Alors, ce « sauvetage », dans quel but ?  Pour maintenir le flux d’argent vers le système financier européen. Il a été imposé à la Grèce de créer un compte bloqué afin que l’argent perçu soit destiné à payer les intérêts et le montant principal de sa dette, avant même qu’un seul euro ne soit déboursé pour payer les factures, les salaires des enseignants et les pensions. Cela signifie que l’argent prêté par les institutions européennes, argent des contribuables et qui provient, au bout du compte, des impôts, va aller directement vers les coffres des banques européennes. Ce n’est pas un sauvetage de la Grèce.
C’est un sauvetage de banques à une échelle gigantesque.

Cependant, la bonne nouvelle pour les banques n’en finit pas là. En obligeant la Grèce à accélérer son programme de privatisations jusqu’à ce qu’elle obtienne 50 millions d’euros, tout commence à y être vendu à prix cassé: des aéroports, des ports et des autoroutes aux systèmes d’eau et d’égouts.
Les acheteurs sont les banques des mêmes pays qui imposent ces politiques.

Ces ‘sauvetages’, les réductions de la dépense publique, l’atteinte à la propriété de l’État…. voilà tout ce qui a eu lieu dans les pays en développement dans les décennies 1980 et 1990, ce qui a eu pour conséquence deux décennies perdues.

Jusqu’à ce moment-là, il était rare qu’un pays connaisse un recul en ce qui concerne ses niveaux de revenu, mais au cours de la dernière décennie du XXème siècle, 54 pays ont réduit leurs revenus per capita et le nombre de personnes qui vivent dans l’extrême pauvreté a augmenté de 100 millions.
Ce n’est pas à cause d’une guerre ou d’un désastre naturel mais de la dette et de l’ajustement structurel.

Le bien-être humain a été sacrifié au nom des décisions du système financier.
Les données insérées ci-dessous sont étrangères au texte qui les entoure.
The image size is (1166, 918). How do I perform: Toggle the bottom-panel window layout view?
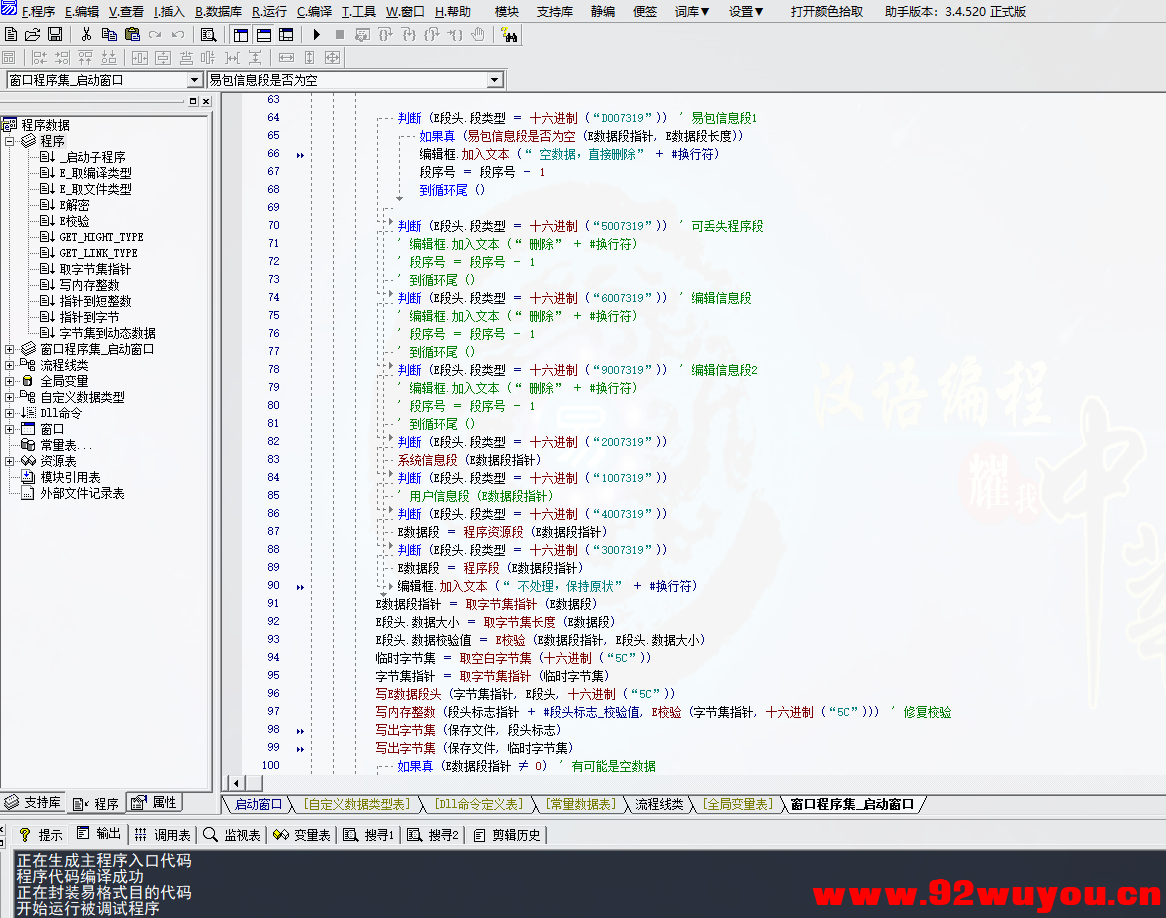pos(263,34)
Les taux croissants d’homicide, de suicide et d’incidence du VIH en Grèce à l’heure actuelle peignent un panorama similaire.

Toutefois, Il  y a des alternatives. Après la Seconde Guerre mondiale, l’Allemagne a bénéficié d’une annulation massive de dettes et les paiements pour le reste de sa dette étaient liés  explicitement à la croissance du pays. Il n’y a pas de réponse à une crise de la dette qui soit exempte de douleur. Pourtant, lorsque les gouvernements ont fait face à l’attitude de toute-puissance de leurs créanciers en déclarant un moratoire, en entamant un audit de leurs dettes ou en insistant pour définir leurs propres termes de paiement (comme l’ont fait l’Argentine, l’Équateur ou l’Islande), ils ont eu visiblement de meilleurs résultats.

Il ne s’agit pas uniquement de reprendre le chemin de la croissance économique mais aussi de récupérer la souveraineté. Le ministre allemand des finances a même proposé d’envoyer  un « commissaire » européen pour surveiller les dépenses de chaque ministère grec. La démocratie de la Grèce, transformée en un protectorat de fait, se voit menacée : voilà la  conclusion logique d’une politique qui voit les gens comme un simple obstacle à l’encaissement des recettes de ses banques.